[conlang_learners] Comments on Alurhsa

Jim Henry jimhenry1973 at gmail.com
Sun Aug 30 21:10:29 PDT 2009


Alurhsa by Tony Harris is an artlang with a fictional setting;
conhistorically, it's an auxlang based on a reconstructed
protolanguage, but because of the culture of its
speakers, more complex and irregular than most or all Terran auxlangs.
Tony is fluent in Alurhsa -- I've heard him speak in it off-the-cuff.
He's been using it for over thirty years.

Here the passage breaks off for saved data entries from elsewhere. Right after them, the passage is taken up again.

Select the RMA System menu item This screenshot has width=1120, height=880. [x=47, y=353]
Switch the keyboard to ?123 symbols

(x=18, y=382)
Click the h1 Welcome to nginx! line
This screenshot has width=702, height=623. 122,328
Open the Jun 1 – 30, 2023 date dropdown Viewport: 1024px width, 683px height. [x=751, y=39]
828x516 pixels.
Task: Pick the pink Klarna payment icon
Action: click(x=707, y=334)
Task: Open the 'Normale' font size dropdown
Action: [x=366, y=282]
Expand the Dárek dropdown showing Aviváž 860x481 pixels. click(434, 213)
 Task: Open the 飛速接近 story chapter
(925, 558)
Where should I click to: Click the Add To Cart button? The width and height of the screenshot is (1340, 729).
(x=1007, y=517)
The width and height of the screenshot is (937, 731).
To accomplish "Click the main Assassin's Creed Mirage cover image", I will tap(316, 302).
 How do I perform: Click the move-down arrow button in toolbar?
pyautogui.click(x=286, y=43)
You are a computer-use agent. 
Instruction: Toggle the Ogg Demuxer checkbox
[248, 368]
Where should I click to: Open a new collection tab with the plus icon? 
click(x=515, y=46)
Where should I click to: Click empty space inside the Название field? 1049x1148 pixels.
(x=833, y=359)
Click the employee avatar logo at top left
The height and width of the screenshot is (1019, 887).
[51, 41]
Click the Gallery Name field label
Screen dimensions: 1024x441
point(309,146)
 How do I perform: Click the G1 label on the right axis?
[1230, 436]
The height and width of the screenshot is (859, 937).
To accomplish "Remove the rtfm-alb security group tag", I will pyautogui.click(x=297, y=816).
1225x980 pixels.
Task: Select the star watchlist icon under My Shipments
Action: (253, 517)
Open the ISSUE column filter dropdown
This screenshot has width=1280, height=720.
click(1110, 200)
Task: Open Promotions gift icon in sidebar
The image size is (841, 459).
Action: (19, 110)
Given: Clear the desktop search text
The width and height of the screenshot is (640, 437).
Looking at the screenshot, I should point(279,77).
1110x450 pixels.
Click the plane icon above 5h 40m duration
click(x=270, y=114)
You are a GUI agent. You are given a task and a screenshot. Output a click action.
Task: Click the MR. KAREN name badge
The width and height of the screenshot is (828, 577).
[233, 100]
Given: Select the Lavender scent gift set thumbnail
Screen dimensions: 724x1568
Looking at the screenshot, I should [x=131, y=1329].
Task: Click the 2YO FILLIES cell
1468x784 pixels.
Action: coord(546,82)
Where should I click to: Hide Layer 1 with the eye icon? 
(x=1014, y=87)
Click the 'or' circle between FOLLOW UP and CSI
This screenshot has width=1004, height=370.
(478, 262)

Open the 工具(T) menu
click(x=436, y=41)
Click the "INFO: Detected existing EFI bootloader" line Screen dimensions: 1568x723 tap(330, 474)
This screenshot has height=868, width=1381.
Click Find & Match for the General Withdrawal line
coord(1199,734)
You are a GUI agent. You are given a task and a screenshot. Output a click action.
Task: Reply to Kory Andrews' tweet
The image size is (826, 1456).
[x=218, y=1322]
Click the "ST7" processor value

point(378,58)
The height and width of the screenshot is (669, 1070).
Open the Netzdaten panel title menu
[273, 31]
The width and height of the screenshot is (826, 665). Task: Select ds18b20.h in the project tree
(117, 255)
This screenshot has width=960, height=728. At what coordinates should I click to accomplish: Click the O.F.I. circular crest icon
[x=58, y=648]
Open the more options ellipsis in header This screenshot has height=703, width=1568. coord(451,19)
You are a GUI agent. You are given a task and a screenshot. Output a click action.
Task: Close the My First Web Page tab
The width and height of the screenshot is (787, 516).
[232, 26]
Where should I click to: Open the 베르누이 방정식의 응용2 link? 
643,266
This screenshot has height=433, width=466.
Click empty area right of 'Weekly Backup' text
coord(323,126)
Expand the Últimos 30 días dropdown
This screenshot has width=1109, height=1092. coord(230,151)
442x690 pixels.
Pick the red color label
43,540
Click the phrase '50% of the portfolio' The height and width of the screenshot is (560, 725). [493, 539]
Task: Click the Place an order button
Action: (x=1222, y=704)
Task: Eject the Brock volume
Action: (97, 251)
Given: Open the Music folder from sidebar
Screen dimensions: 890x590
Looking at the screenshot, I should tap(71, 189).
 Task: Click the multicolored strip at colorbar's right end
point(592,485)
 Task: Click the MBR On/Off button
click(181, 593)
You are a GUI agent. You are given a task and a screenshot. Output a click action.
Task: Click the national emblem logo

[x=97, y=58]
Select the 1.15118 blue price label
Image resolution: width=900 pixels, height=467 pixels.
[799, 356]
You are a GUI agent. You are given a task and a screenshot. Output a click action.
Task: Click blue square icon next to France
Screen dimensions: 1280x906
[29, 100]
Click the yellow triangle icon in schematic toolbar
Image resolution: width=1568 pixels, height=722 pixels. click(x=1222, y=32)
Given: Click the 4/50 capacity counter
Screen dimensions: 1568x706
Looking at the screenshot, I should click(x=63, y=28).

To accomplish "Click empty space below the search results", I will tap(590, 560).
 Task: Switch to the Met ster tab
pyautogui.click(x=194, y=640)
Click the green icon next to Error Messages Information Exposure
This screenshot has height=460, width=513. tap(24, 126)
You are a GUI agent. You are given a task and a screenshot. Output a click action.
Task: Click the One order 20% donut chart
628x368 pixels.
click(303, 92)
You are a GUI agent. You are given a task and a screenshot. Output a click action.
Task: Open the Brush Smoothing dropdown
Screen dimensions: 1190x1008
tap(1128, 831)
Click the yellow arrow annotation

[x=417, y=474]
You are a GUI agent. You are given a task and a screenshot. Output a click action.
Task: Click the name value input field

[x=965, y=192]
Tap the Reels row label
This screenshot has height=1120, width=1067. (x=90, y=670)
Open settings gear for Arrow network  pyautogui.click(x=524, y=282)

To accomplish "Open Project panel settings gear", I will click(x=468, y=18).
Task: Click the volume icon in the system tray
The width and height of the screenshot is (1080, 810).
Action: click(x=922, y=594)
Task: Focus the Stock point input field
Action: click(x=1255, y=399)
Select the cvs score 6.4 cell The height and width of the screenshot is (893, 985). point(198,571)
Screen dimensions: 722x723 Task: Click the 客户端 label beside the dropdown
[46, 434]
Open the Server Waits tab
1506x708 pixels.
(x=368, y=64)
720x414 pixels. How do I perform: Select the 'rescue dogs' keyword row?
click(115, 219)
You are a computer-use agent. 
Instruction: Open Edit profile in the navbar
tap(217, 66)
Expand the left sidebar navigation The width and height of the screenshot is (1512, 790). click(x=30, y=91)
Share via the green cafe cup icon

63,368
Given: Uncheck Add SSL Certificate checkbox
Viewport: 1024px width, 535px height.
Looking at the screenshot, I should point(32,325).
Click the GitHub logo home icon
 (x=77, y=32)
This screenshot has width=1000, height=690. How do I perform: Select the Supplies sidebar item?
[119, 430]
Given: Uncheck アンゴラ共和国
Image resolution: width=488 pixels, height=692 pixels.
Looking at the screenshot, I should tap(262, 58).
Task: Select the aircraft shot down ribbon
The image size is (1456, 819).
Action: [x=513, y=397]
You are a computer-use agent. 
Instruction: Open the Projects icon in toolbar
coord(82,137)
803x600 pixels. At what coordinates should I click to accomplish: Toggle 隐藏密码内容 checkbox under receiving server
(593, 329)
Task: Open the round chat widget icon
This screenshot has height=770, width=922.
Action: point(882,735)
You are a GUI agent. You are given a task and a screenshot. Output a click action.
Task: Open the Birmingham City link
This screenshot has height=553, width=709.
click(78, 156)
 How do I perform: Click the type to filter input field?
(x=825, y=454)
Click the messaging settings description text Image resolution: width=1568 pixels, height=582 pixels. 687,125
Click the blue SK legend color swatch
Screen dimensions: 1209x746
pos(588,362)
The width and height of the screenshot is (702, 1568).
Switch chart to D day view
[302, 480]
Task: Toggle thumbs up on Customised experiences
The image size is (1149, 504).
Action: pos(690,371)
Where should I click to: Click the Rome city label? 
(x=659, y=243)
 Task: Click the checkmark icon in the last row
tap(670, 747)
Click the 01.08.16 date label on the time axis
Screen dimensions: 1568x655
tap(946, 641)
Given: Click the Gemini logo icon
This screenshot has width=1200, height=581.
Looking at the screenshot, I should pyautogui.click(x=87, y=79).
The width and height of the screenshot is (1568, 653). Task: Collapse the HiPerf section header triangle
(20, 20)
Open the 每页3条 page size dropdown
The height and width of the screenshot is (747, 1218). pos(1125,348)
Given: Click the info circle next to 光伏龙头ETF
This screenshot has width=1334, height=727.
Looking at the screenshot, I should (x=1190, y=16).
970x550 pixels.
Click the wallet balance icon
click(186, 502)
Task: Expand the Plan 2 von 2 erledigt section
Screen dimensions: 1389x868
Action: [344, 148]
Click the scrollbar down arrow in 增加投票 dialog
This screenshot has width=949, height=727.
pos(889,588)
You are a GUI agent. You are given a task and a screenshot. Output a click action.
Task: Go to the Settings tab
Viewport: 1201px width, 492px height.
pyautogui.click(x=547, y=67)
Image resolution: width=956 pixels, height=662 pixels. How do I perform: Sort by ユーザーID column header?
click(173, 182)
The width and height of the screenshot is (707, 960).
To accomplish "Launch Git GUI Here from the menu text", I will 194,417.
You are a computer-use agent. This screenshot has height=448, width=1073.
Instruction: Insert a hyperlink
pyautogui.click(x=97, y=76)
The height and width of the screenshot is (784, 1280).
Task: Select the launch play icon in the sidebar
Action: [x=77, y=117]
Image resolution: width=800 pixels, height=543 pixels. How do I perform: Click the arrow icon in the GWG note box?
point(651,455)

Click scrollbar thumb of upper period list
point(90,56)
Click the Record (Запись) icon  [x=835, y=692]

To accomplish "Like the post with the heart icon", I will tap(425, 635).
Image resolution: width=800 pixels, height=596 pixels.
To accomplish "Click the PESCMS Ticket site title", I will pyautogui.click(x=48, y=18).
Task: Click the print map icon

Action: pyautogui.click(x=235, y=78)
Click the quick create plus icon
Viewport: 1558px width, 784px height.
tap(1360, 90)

The phonology is complex, with 25 vowels (including nasal/oral
distinction and three degrees of length) and 46 consonants (including
distinctive bilabial vs. labiodental fricatives, dental vs. alveolar
stops, and postalveolar vs. retroflex fricatives).  The romanized
writing system requires acute, grave, circumflex and diaresis on
vowels, and a few other extended characters for consonants -- nothing
that isn't found in the Latin-1 character set or easily typed on a
U.S. International keyboard.  Many of the consonants are represented
by digraphs or even trigraphs.  The phonology description is generally
good, but would benefit by adding IPA symbols to the descriptions using
similar phonemes in various natlangs and instructions for how to
pronounce the more uncommon sounds.  Punctuation is well-defined and
not terribly complex or unusual.

Nouns inflect for six cases and two numbers, although plural
inflection is only used when no other indication of number appears.
There is an archaic, non-productive dual.  There are five noun classes
or genders, but only pronouns show agreement with their anaphors in
gender; adjectives, verbs etc. don't show gender agreement.

Pronouns inflect for person, number, gender, case, and formality; they
have gender agreement in first and second person as well as third
person, and three degrees of formality in the second person.

Verbs are marked for tense, aspect, voice, and mood, and agree with
their subject in person, number and formality.  They have a variety of
infinitives and participles for different tenses, voices and aspects.
The terminology used on the verbs page is a little nonstandard (e.g.,
referring to an "imperative tense" rather than "imperative mood"); I'm
not sure yet whether or to what extent this reflects a real difference
between Alurhsa and the familiar languages for which the standard
terminology was devised.

Positionals are the equivalents of prepositions and locative/temporal
adverbs in other languages; they interact with the case of their
object noun in interesting ways.

The Alurhsa articles show definiteness, but don't agree with their
heads in case, number, gender etc.

Numbers and other quantifier particles are invariant.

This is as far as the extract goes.